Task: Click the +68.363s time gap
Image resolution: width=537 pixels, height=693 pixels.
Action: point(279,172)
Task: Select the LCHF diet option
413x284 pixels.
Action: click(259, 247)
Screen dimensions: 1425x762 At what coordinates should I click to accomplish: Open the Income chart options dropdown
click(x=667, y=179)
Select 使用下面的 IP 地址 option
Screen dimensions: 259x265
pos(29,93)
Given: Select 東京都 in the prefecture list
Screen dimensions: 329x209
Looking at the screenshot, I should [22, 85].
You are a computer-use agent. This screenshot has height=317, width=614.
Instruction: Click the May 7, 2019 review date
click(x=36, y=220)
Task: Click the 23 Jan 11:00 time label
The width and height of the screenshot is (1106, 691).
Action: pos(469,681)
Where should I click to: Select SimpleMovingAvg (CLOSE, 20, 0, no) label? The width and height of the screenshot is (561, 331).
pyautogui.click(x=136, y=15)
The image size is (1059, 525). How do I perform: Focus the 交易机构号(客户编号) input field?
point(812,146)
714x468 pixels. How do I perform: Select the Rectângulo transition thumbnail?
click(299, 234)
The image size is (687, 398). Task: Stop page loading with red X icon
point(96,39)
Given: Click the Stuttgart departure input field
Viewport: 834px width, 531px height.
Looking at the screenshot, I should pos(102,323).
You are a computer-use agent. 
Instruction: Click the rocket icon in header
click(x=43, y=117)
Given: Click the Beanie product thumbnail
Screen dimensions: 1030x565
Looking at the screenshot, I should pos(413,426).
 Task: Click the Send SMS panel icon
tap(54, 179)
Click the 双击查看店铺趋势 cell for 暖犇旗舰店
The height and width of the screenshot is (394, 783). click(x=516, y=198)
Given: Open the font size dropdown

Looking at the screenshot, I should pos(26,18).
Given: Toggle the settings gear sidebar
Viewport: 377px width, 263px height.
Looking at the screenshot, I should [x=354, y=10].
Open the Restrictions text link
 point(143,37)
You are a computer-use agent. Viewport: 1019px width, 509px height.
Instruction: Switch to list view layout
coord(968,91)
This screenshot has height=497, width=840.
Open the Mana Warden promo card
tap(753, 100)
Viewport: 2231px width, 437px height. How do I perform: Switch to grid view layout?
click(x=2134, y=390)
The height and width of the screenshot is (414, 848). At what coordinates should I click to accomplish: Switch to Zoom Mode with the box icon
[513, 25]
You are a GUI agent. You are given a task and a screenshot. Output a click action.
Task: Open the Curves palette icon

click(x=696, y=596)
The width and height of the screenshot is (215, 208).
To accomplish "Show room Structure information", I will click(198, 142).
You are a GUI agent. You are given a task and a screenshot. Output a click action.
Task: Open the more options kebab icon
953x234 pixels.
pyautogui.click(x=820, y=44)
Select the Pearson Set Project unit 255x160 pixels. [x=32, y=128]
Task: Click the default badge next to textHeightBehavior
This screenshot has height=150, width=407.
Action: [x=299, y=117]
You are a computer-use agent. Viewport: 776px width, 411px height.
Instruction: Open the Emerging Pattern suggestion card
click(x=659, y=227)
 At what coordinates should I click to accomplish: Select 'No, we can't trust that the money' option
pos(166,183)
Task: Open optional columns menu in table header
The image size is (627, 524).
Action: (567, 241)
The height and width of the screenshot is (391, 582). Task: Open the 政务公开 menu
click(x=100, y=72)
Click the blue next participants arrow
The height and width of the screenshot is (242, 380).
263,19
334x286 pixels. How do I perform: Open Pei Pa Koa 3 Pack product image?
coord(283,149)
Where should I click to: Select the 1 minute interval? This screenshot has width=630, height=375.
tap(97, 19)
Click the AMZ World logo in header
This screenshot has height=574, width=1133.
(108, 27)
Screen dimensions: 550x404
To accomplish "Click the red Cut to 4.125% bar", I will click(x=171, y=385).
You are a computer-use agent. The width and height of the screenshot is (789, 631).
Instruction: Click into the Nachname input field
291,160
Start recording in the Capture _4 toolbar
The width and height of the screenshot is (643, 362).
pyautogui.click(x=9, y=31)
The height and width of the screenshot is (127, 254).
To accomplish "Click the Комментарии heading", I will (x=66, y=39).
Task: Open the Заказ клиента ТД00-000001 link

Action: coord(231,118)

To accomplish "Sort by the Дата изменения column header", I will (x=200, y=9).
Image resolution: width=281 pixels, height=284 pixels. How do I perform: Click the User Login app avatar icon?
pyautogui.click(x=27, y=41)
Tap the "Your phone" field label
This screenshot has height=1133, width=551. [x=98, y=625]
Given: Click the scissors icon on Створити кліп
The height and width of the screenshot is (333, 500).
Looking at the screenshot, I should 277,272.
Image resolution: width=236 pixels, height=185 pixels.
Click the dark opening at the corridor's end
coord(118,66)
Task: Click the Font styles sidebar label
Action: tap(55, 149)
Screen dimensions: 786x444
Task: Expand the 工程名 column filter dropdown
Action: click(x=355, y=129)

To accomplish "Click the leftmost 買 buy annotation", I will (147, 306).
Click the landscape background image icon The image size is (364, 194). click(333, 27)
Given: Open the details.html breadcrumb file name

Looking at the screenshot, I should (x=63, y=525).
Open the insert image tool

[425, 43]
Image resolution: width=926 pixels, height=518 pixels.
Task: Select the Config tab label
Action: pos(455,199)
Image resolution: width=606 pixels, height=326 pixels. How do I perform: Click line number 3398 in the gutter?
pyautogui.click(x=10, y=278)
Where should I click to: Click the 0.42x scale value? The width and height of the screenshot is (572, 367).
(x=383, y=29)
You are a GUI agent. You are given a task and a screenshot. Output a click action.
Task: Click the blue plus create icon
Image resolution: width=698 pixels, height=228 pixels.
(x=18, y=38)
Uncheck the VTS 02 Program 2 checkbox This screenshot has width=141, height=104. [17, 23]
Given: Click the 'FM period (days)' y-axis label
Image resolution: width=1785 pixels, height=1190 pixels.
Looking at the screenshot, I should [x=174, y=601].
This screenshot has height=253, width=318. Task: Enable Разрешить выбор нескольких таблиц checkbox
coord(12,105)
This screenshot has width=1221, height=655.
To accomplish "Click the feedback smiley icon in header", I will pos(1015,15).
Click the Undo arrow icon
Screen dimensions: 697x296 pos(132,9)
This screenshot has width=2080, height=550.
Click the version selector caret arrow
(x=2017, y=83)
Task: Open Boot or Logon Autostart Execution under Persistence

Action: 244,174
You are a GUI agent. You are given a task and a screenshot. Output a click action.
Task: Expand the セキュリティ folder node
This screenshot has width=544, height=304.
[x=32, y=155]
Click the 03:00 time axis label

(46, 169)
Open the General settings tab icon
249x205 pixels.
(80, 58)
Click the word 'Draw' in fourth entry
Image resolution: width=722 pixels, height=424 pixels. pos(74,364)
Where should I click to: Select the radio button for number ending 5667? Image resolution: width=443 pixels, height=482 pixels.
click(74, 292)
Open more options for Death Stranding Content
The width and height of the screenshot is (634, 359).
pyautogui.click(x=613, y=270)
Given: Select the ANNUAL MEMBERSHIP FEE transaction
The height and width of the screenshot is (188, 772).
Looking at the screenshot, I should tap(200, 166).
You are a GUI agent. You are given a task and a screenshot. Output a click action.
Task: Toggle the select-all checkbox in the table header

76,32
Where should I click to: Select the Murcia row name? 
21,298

++++++

For this exercise, restate each of the entries without any deviation.

Task: Click the +68.363s time gap
Image resolution: width=537 pixels, height=693 pixels.
Action: point(279,172)
Task: Select the LCHF diet option
413x284 pixels.
Action: click(259, 247)
Screen dimensions: 1425x762 At what coordinates should I click to accomplish: Open the Income chart options dropdown
click(x=667, y=179)
Select 使用下面的 IP 地址 option
Screen dimensions: 259x265
pos(29,93)
Given: Select 東京都 in the prefecture list
Screen dimensions: 329x209
Looking at the screenshot, I should [22, 85].
You are a computer-use agent. This screenshot has height=317, width=614.
Instruction: Click the May 7, 2019 review date
click(x=36, y=220)
Task: Click the 23 Jan 11:00 time label
The width and height of the screenshot is (1106, 691).
Action: pos(469,681)
Where should I click to: Select SimpleMovingAvg (CLOSE, 20, 0, no) label? The width and height of the screenshot is (561, 331).
pyautogui.click(x=136, y=15)
The image size is (1059, 525). How do I perform: Focus the 交易机构号(客户编号) input field?
point(812,146)
714x468 pixels. How do I perform: Select the Rectângulo transition thumbnail?
click(299, 234)
The image size is (687, 398). Task: Stop page loading with red X icon
point(96,39)
Given: Click the Stuttgart departure input field
Viewport: 834px width, 531px height.
Looking at the screenshot, I should pos(102,323).
You are a computer-use agent. 
Instruction: Click the rocket icon in header
click(x=43, y=117)
Given: Click the Beanie product thumbnail
Screen dimensions: 1030x565
Looking at the screenshot, I should pos(413,426).
 Task: Click the Send SMS panel icon
tap(54, 179)
Click the 双击查看店铺趋势 cell for 暖犇旗舰店
The height and width of the screenshot is (394, 783). click(x=516, y=198)
Given: Open the font size dropdown

Looking at the screenshot, I should pos(26,18).
Given: Toggle the settings gear sidebar
Viewport: 377px width, 263px height.
Looking at the screenshot, I should [x=354, y=10].
Open the Restrictions text link
 point(143,37)
You are a computer-use agent. Viewport: 1019px width, 509px height.
Instruction: Switch to list view layout
coord(968,91)
This screenshot has height=497, width=840.
Open the Mana Warden promo card
tap(753, 100)
Viewport: 2231px width, 437px height. How do I perform: Switch to grid view layout?
click(x=2134, y=390)
The height and width of the screenshot is (414, 848). At what coordinates should I click to accomplish: Switch to Zoom Mode with the box icon
[513, 25]
You are a GUI agent. You are given a task and a screenshot. Output a click action.
Task: Open the Curves palette icon

click(x=696, y=596)
The width and height of the screenshot is (215, 208).
To accomplish "Show room Structure information", I will click(198, 142).
You are a GUI agent. You are given a task and a screenshot. Output a click action.
Task: Open the more options kebab icon
953x234 pixels.
pyautogui.click(x=820, y=44)
Select the Pearson Set Project unit 255x160 pixels. [x=32, y=128]
Task: Click the default badge next to textHeightBehavior
This screenshot has height=150, width=407.
Action: [x=299, y=117]
You are a computer-use agent. Viewport: 776px width, 411px height.
Instruction: Open the Emerging Pattern suggestion card
click(x=659, y=227)
 At what coordinates should I click to accomplish: Select 'No, we can't trust that the money' option
pos(166,183)
Task: Open optional columns menu in table header
The image size is (627, 524).
Action: (567, 241)
The height and width of the screenshot is (391, 582). Task: Open the 政务公开 menu
click(x=100, y=72)
Click the blue next participants arrow
The height and width of the screenshot is (242, 380).
263,19
334x286 pixels. How do I perform: Open Pei Pa Koa 3 Pack product image?
coord(283,149)
Where should I click to: Select the 1 minute interval? This screenshot has width=630, height=375.
tap(97, 19)
Click the AMZ World logo in header
This screenshot has height=574, width=1133.
(108, 27)
Screen dimensions: 550x404
To accomplish "Click the red Cut to 4.125% bar", I will click(x=171, y=385).
You are a computer-use agent. The width and height of the screenshot is (789, 631).
Instruction: Click into the Nachname input field
291,160
Start recording in the Capture _4 toolbar
The width and height of the screenshot is (643, 362).
pyautogui.click(x=9, y=31)
The height and width of the screenshot is (127, 254).
To accomplish "Click the Комментарии heading", I will (x=66, y=39).
Task: Open the Заказ клиента ТД00-000001 link

Action: coord(231,118)

To accomplish "Sort by the Дата изменения column header", I will (x=200, y=9).
Image resolution: width=281 pixels, height=284 pixels. How do I perform: Click the User Login app avatar icon?
pyautogui.click(x=27, y=41)
Tap the "Your phone" field label
This screenshot has height=1133, width=551. [x=98, y=625]
Given: Click the scissors icon on Створити кліп
The height and width of the screenshot is (333, 500).
Looking at the screenshot, I should 277,272.
Image resolution: width=236 pixels, height=185 pixels.
Click the dark opening at the corridor's end
coord(118,66)
Task: Click the Font styles sidebar label
Action: tap(55, 149)
Screen dimensions: 786x444
Task: Expand the 工程名 column filter dropdown
Action: click(x=355, y=129)

To accomplish "Click the leftmost 買 buy annotation", I will (147, 306).
Click the landscape background image icon The image size is (364, 194). click(333, 27)
Given: Open the details.html breadcrumb file name

Looking at the screenshot, I should (x=63, y=525).
Open the insert image tool

[425, 43]
Image resolution: width=926 pixels, height=518 pixels.
Task: Select the Config tab label
Action: pos(455,199)
Image resolution: width=606 pixels, height=326 pixels. How do I perform: Click line number 3398 in the gutter?
pyautogui.click(x=10, y=278)
Where should I click to: Click the 0.42x scale value? The width and height of the screenshot is (572, 367).
(x=383, y=29)
You are a GUI agent. You are given a task and a screenshot. Output a click action.
Task: Click the blue plus create icon
Image resolution: width=698 pixels, height=228 pixels.
(x=18, y=38)
Uncheck the VTS 02 Program 2 checkbox This screenshot has width=141, height=104. [17, 23]
Given: Click the 'FM period (days)' y-axis label
Image resolution: width=1785 pixels, height=1190 pixels.
Looking at the screenshot, I should [x=174, y=601].
This screenshot has height=253, width=318. Task: Enable Разрешить выбор нескольких таблиц checkbox
coord(12,105)
This screenshot has width=1221, height=655.
To accomplish "Click the feedback smiley icon in header", I will pos(1015,15).
Click the Undo arrow icon
Screen dimensions: 697x296 pos(132,9)
This screenshot has width=2080, height=550.
Click the version selector caret arrow
(x=2017, y=83)
Task: Open Boot or Logon Autostart Execution under Persistence

Action: 244,174
You are a GUI agent. You are given a task and a screenshot. Output a click action.
Task: Expand the セキュリティ folder node
This screenshot has width=544, height=304.
[x=32, y=155]
Click the 03:00 time axis label

(46, 169)
Open the General settings tab icon
249x205 pixels.
(80, 58)
Click the word 'Draw' in fourth entry
Image resolution: width=722 pixels, height=424 pixels. pos(74,364)
Where should I click to: Select the radio button for number ending 5667? Image resolution: width=443 pixels, height=482 pixels.
click(74, 292)
Open more options for Death Stranding Content
The width and height of the screenshot is (634, 359).
pyautogui.click(x=613, y=270)
Given: Select the ANNUAL MEMBERSHIP FEE transaction
The height and width of the screenshot is (188, 772).
Looking at the screenshot, I should tap(200, 166).
You are a GUI agent. You are given a task and a screenshot. Output a click action.
Task: Toggle the select-all checkbox in the table header

76,32
Where should I click to: Select the Murcia row name? 
21,298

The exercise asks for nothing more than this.